The Best Thing You Can Do After You Eat Too Much
I was recently asked by a reader,
“I once read this Japanese word, “Kuchisabishii” — would you mind sharing the meaning of it?”
Ah, yes. Kuchisabishii.
I’ve been hearing it a lot more these days in Japan, sometimes over Zoom calls and sometimes thrown around the house. When I catch someone eating their third snack of the day, with a guilty smile they’ll laugh, “I know, but I can’t help it. I’ve got a bad case of kuchisabishii.”
Like opening our phone to social media after we’ve promised ourselves to cut down on our screen time, it’s characterized by an incessant nagging feeling that needs attending to, even when we don’t really want to engage. You might try to tell the voice to go away, that you’re trying to concentrate, but you know that you have it when not ten minutes later you’re in the kitchen looking for something to eat.
But there is something so forgiving, and perhaps slightly endearing, about the term kuchisabishii.
‘Kuchisabishii’ is a Japanese term which directly translates to ‘lonely mouth’, but it’s a phrase that’s better translated as boredom eating. The persistent need to eat something even when we aren’t hungry is a frustrating problem many of us face — perhaps even more so during a time we are increasingly spending more time at home, when we are always a short walk from the kitchen.
But there is something so forgiving, and perhaps slightly endearing, about the term kuchisabishii. It’s less shameful in nature than terms like ‘mindless binging’ or ‘compulsive overeating’, for it acknowledges that it’s less of a disgraceful problem than it is just being human. Like how we are all susceptible to loneliness, we are all susceptible to eating out of boredom.

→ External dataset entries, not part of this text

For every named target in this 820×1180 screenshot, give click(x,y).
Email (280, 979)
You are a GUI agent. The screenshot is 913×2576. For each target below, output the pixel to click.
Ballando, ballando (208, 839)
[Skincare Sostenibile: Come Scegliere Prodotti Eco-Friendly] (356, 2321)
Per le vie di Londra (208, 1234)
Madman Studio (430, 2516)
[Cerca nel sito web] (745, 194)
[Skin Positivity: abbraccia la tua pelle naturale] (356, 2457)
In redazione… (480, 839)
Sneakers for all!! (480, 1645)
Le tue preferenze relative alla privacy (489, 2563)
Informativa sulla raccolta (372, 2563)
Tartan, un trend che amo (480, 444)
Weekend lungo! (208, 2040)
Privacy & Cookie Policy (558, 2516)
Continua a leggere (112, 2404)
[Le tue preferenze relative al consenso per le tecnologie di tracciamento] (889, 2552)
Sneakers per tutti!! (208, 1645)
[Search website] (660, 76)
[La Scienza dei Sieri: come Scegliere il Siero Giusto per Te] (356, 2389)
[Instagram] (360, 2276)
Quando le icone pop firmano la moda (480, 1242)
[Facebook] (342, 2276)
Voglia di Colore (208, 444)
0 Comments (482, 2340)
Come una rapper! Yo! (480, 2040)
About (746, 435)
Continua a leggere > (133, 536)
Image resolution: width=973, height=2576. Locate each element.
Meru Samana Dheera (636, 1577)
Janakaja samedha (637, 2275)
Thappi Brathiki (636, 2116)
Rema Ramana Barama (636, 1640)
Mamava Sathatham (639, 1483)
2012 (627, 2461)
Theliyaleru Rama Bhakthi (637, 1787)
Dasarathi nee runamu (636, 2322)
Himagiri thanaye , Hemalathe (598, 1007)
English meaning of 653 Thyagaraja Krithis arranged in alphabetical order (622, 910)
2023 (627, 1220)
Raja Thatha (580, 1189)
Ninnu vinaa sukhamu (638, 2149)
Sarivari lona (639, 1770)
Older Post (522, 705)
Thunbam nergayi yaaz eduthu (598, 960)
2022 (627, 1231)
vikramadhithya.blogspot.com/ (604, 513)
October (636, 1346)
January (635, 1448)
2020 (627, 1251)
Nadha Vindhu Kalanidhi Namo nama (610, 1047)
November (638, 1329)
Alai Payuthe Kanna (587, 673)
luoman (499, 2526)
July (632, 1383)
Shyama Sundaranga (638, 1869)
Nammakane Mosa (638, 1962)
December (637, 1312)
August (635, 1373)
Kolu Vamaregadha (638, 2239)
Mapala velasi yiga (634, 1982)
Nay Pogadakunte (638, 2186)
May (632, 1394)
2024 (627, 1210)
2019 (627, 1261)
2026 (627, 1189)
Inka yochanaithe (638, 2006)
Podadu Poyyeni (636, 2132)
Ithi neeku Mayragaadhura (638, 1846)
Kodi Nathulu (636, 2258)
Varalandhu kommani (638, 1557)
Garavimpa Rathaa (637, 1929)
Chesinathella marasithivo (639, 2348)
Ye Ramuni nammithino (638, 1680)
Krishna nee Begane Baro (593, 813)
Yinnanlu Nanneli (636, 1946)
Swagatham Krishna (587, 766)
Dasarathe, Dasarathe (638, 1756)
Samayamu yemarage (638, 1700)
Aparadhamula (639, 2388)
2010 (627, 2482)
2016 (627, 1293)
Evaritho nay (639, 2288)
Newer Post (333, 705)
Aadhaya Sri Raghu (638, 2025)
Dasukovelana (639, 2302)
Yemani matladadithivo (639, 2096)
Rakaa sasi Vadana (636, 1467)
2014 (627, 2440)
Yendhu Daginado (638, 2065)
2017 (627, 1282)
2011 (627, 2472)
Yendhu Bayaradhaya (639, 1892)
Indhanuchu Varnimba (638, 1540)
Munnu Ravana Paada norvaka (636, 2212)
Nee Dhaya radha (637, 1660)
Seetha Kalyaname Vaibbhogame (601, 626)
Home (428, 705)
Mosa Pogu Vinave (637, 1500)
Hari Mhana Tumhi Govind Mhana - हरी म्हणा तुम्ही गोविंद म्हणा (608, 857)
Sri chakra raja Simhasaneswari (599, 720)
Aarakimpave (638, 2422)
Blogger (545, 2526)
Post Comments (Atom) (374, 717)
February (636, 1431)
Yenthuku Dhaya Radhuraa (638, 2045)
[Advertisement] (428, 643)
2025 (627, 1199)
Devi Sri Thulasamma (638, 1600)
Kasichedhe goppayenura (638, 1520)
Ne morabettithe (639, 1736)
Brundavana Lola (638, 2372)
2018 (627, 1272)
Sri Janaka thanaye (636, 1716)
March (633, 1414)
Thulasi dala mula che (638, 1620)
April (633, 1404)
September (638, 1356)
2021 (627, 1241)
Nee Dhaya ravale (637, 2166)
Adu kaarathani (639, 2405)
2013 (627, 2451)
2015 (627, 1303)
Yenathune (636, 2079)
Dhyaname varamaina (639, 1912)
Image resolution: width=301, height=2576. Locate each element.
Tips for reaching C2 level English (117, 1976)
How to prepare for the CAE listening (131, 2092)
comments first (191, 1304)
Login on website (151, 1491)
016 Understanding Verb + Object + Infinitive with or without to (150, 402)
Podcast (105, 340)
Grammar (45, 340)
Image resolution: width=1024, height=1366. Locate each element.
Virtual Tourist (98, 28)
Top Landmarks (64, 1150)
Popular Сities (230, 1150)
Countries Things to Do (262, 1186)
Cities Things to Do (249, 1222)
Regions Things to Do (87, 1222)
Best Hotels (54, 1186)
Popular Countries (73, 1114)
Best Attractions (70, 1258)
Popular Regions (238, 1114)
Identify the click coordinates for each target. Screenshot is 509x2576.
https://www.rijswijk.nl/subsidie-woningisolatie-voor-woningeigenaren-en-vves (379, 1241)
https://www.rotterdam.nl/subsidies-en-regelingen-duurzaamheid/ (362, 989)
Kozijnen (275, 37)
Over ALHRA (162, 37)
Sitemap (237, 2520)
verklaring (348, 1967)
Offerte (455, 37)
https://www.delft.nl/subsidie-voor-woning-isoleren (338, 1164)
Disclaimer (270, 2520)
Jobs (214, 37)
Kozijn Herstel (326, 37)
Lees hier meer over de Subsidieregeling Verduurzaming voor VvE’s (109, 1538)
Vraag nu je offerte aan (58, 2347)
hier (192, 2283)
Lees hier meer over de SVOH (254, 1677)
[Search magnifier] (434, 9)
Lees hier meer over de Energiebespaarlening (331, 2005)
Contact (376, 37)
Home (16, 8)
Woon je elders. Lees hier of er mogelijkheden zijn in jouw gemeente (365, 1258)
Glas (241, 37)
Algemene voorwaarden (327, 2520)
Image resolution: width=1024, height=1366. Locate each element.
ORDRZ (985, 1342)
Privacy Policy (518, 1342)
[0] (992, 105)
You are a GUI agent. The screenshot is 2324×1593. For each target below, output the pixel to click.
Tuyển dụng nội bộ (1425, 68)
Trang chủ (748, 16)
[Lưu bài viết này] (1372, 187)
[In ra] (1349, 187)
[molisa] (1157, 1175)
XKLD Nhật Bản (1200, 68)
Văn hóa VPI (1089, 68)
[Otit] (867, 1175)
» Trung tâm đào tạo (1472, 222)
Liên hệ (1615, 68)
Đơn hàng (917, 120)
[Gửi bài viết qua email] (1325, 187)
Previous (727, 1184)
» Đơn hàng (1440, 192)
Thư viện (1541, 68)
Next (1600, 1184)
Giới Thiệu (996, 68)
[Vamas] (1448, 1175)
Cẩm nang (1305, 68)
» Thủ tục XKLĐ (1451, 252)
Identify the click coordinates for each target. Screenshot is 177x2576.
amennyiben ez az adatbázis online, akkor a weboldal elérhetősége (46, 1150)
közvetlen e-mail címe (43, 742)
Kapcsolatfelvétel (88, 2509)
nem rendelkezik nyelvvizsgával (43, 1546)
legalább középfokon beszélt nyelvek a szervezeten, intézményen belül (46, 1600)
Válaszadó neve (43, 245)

And like how you might cope with loneliness, instead of berating yourself or brooding in guilt for how you feel, the best cure for a lonely mouth is with a bit of empathy. Try not to go overboard with it — all helpful coping is done in moderation — but the idea is to let yourself enjoy a bit of cathartic snacking.
But wait, isn’t it a bad idea to eat when you’re not hungry? Shouldn’t you just force yourself to not eat?
If the solution were that easy, healthy eating wouldn’t be a problem, but exercising willpower and forcing ourselves not to eat rarely ever works. Instead of satisfying our cravings, it feeds into our guilt when we end up “breaking”, tripping a sort of all or nothing mindset: we tell ourselves we’ve made a critical mistake, and so we shame ourselves into making the problem worse.
“I love to tell people, if you get a flat tire you don’t get out of the car and slash the other three tires. You patch the tire and get back on the road.” — Jillian Michaels, American personal trainer
Eating out of boredom happens to the best of us, but kuchisabishii is about shaping it as a natural feeling and a forgiving experience, rather than to shove down those feelings. For once we recognize and confront it, we end up making better decisions after the fact than exacerbating self-sabotaging behavior on guilt-triggered impulses.
So next time you’re craving something to eat, maybe you’ll engage, and maybe you won’t, but don’t feel bad if your mouth is feeling a bit lonely these days. Sometimes laughing about it and moving on is the best thing you can do after eating a bit too much.